Task prompt:
Omit the images and reproduce the rest of the entries exactly.

(Data section)

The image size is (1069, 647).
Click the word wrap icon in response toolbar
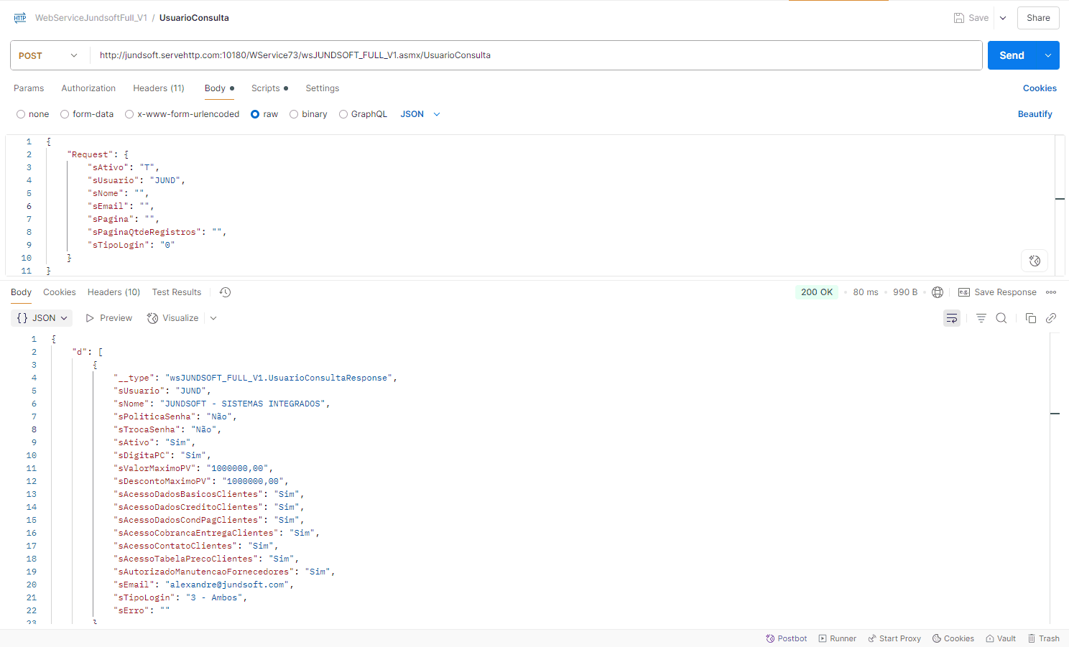point(951,318)
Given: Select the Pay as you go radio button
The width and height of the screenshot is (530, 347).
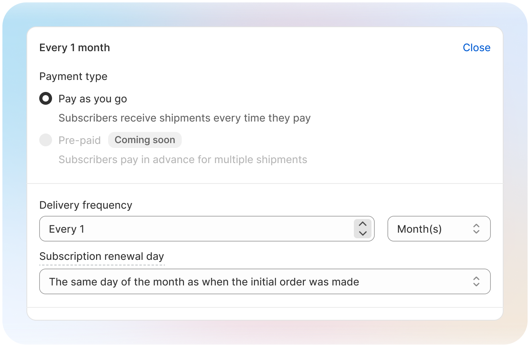Looking at the screenshot, I should coord(46,99).
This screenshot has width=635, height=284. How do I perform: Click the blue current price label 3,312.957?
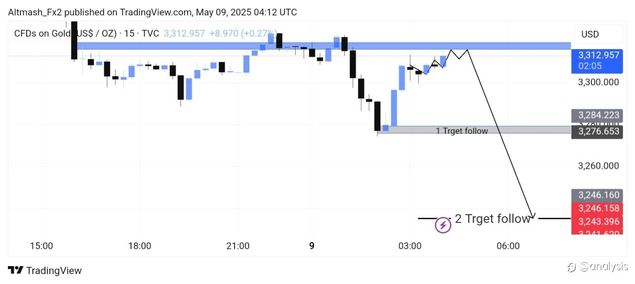(596, 55)
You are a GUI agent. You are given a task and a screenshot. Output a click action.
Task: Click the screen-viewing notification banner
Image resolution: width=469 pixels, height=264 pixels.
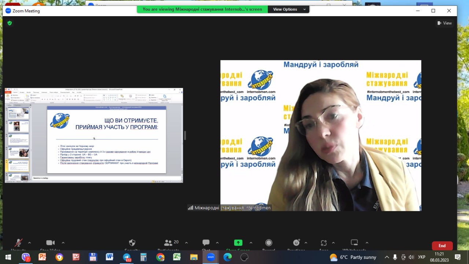click(202, 10)
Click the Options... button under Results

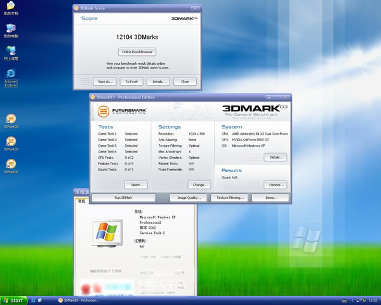tap(275, 185)
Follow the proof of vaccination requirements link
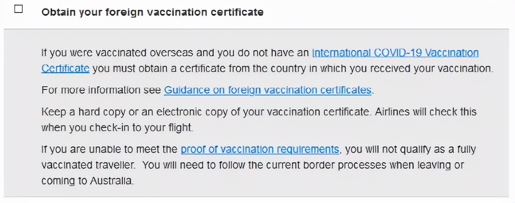The image size is (515, 203). tap(260, 149)
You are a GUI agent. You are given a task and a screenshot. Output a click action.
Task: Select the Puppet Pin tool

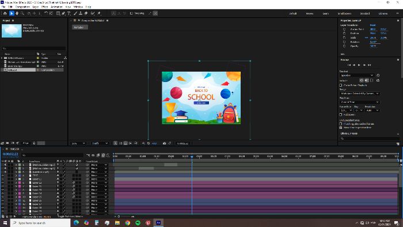tap(99, 13)
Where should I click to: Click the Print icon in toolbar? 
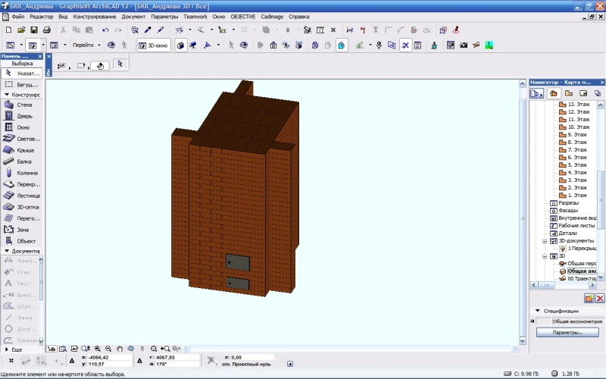(46, 30)
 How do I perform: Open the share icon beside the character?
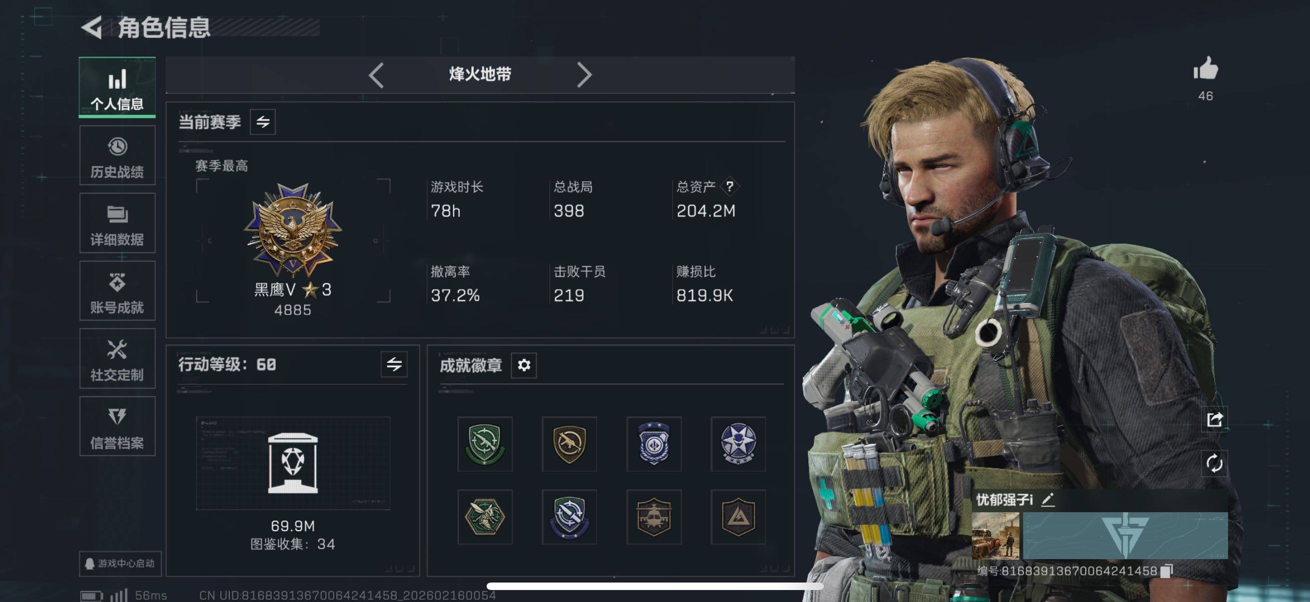click(1214, 419)
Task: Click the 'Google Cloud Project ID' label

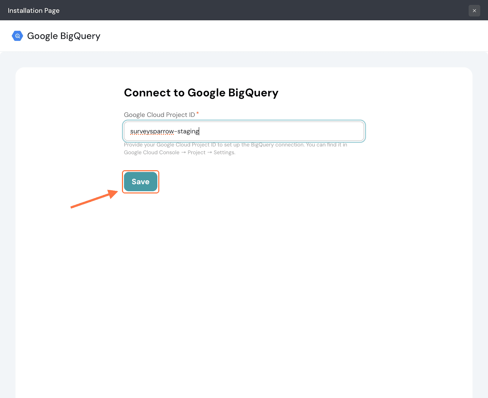Action: pos(159,115)
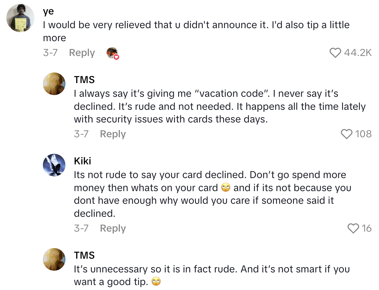
Task: Reply to Kiki's comment
Action: click(x=113, y=228)
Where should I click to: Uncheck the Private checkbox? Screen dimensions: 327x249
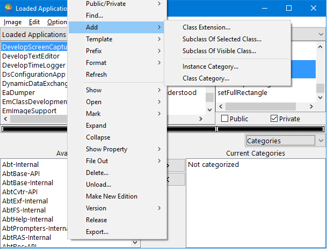274,119
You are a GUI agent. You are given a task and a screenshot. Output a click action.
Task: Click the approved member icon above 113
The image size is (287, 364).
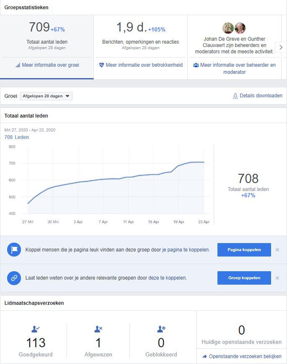[x=36, y=330]
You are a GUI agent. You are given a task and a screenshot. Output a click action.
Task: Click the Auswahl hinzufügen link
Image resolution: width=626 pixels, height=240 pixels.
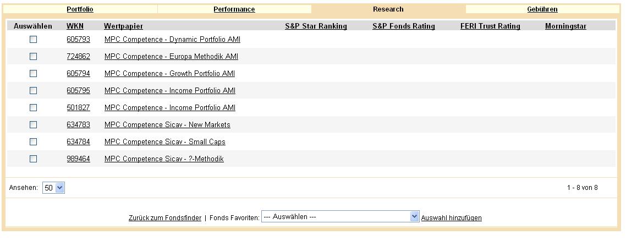click(x=451, y=218)

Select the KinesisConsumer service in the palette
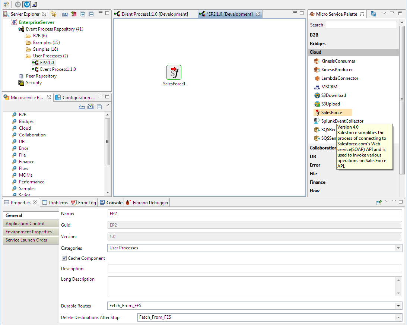pyautogui.click(x=338, y=61)
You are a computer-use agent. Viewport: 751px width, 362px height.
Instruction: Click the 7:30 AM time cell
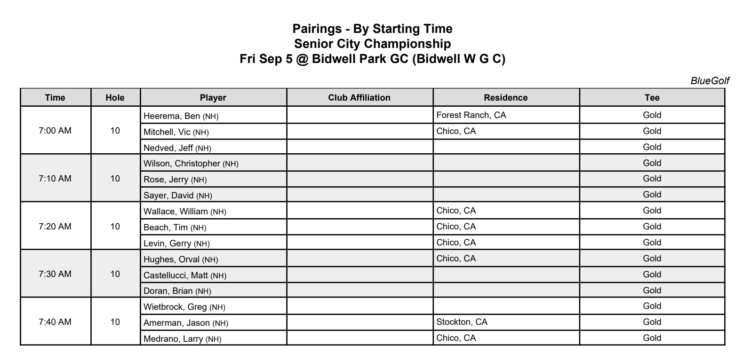pos(55,274)
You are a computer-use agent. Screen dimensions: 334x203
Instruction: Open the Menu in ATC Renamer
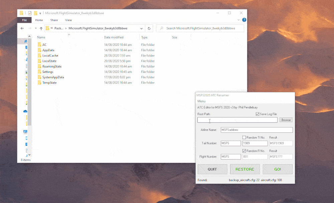[x=201, y=101]
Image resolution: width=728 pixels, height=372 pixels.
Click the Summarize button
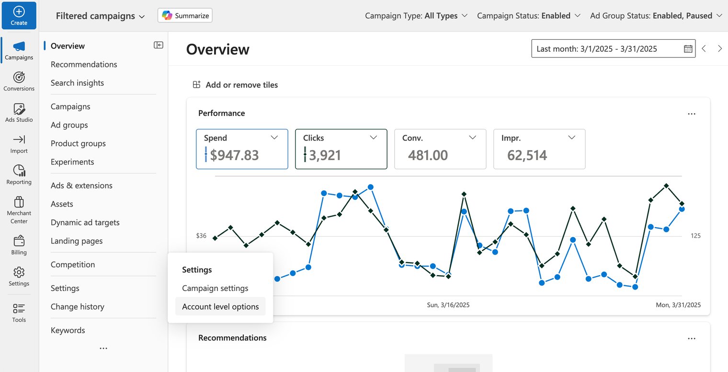[x=185, y=16]
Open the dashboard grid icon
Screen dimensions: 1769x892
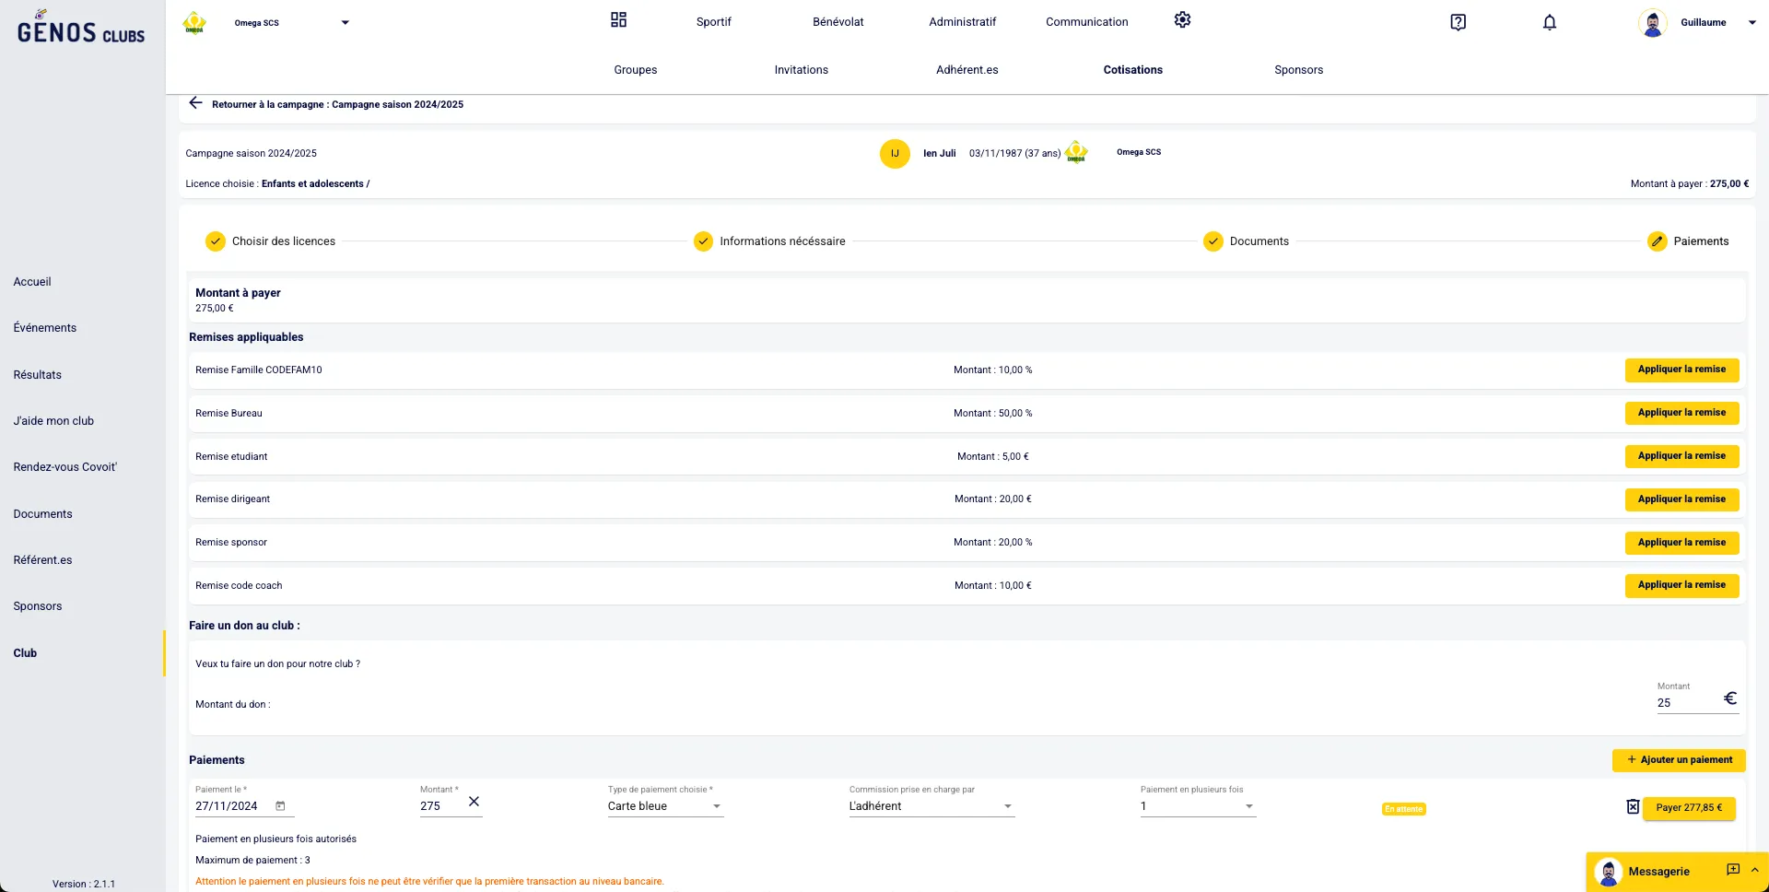click(618, 20)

(End Data section)

Result below:
The image size is (1069, 647).
Click the word wrap icon in response toolbar
point(951,318)
Given: Select the Pay as you go radio button
The width and height of the screenshot is (530, 347).
Looking at the screenshot, I should coord(46,99).
This screenshot has width=635, height=284. How do I perform: Click the blue current price label 3,312.957?
(596, 55)
You are a GUI agent. You are given a task and a screenshot. Output a click action.
Task: Click the screen-viewing notification banner
Image resolution: width=469 pixels, height=264 pixels.
click(202, 10)
Click the Options... button under Results

tap(275, 185)
Follow the proof of vaccination requirements link
The image size is (515, 203). tap(260, 149)
You are a GUI agent. You are given a task and a screenshot. Output a click action.
Task: Select the Puppet Pin tool

tap(99, 13)
Where should I click to: Click the Print icon in toolbar? 
(46, 30)
 How do I perform: Open the share icon beside the character?
click(1214, 419)
Task: Click the 'Google Cloud Project ID' label

Action: pos(159,115)
Task: Reply to Kiki's comment
Action: click(x=113, y=228)
Where should I click to: Uncheck the Private checkbox? Screen dimensions: 327x249
274,119
You are a GUI agent. You are given a task and a screenshot. Output a click action.
Task: Click the approved member icon above 113
The image size is (287, 364).
[x=36, y=330]
You are a GUI agent. You are given a task and a screenshot. Output a click action.
Task: Click the Auswahl hinzufügen link
Image resolution: width=626 pixels, height=240 pixels.
click(x=451, y=218)

Select the KinesisConsumer service in the palette
pyautogui.click(x=338, y=61)
You are a computer-use agent. Viewport: 751px width, 362px height.
Instruction: Click the 7:30 AM time cell
pos(55,274)
You are a computer-use agent. Screen dimensions: 334x203
Instruction: Open the Menu in ATC Renamer
[x=201, y=101]
Image resolution: width=728 pixels, height=372 pixels.
Click the Summarize button
[x=185, y=16]
Open the dashboard grid icon
Screen dimensions: 1769x892
click(618, 20)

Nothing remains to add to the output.